◆ TASK PROMPT
In the interview below, how many pots of coffee a day did Denk brew during his four weeks of practicing in his apartment?

◆ ARTICLE
[start]
GROSS: OK, so this is Jeremy Denk from his new album "Ligeti/Beethoven," and here's more from the Ligeti etude "Vertige."

(SOUNDBITE OF SONG, "VERTIGE")

GROSS: That's Jeremy Denk from his new recording of Ligeti etudes and a Beethoven sonata. So how obsessive do you need to be in order to learn a piece like we just heard?

(SOUNDBITE OF LAUGHTER)

DENK: Well, I'll tell you, there was a period, I don't know if it was a fun period or a miserable period, and last - maybe a year and a half ago where I was sitting in my apartment for four weeks. I was brewing two pots of coffee a day, and I was practicing maybe seven hours, you know, with a little break in the middle for a walk or some sort of entertainment.

But I did nothing else and put in - I mean, the amount of fingering, the amount of sort of mental focus, you know, and there's - Ligeti's deliberately written things that are going to screw with your mind in one way or another. And you have to develop new muscles, new kind of mental muscles, 'cause he's really fascinated with, you know, simultaneous different rhythmic groupings going on. So in a way, you have to divide your body and mind in two parts.

GROSS: I'm just trying to think about what the sheet music must look like for this. You know, I'm one of the many people that played piano or got piano lessons in elementary school and junior high and then gave it up and so on. So I have like a child's understanding of, like, sheet music. And you show me something really complicated, like this would look, and I would just have no idea what any of it meant, even though I can read simple music, because it gets so complicated.

I mean, how do you even figure out what the meter - you know, what - how much of a beat each note gets when things are so fast, and there's so many notes crowded into each measure? Does that sound like an incredibly stupid thing to ask? I'm sorry, But I really do have like a child's understanding of all of this.

DENK: It's not a stupid thing to ask and actually because it happened that I was following along with the score when we were editing together the record. And I often had trouble finding myself on the musical score, where I was. So somehow I was able to play it, but I wasn't able to follow the music at the same time, if that makes any sense.

The scores do tend to look, some of them especially, look a little like undifferentiated, like, streams of data, you know, like you'd imagine a programming code would look. And it takes a little bit of practice to, you know, pick out the important one. It's sort of like reading the matrix or something from - you know, you have to know what he's after.
[end]
◆ SOURCE MATERIAL
[start]
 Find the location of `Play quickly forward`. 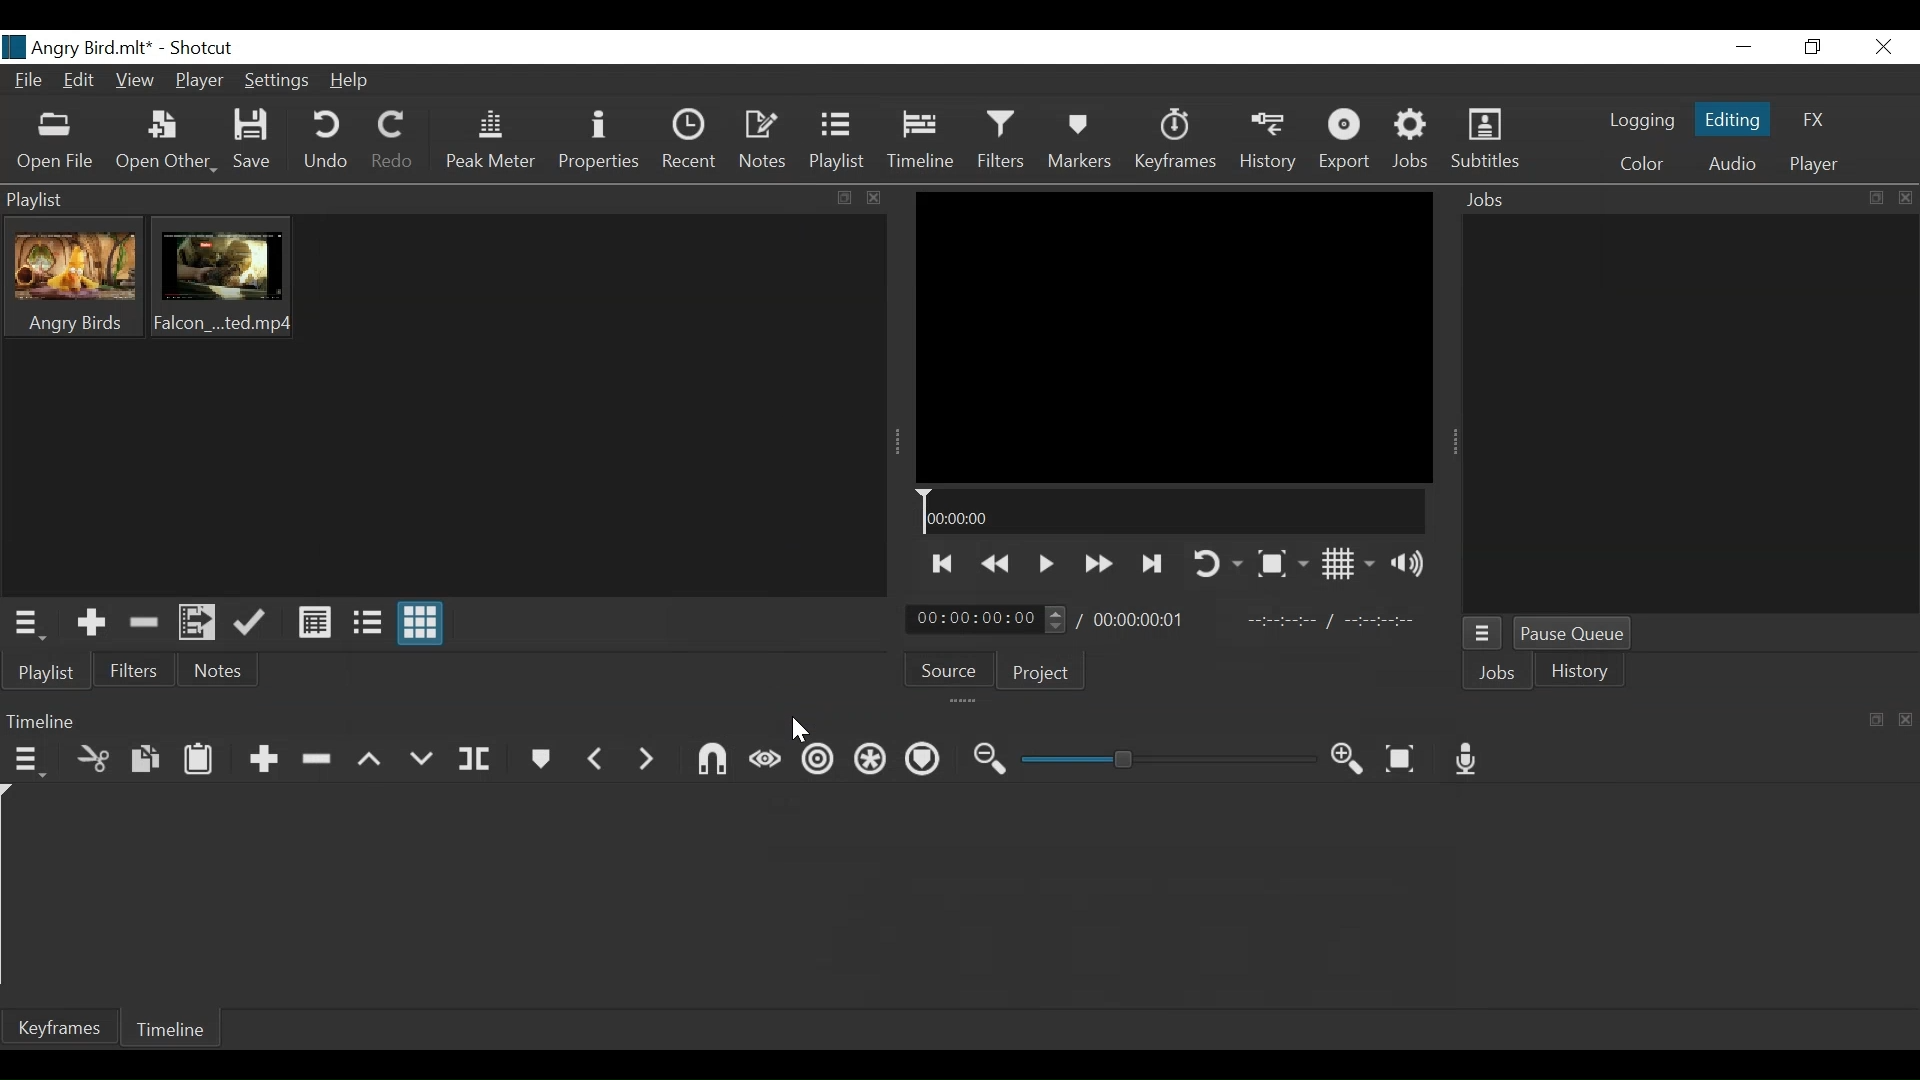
[end]
◆ EXERCISE OUTPUT
Two pots a day.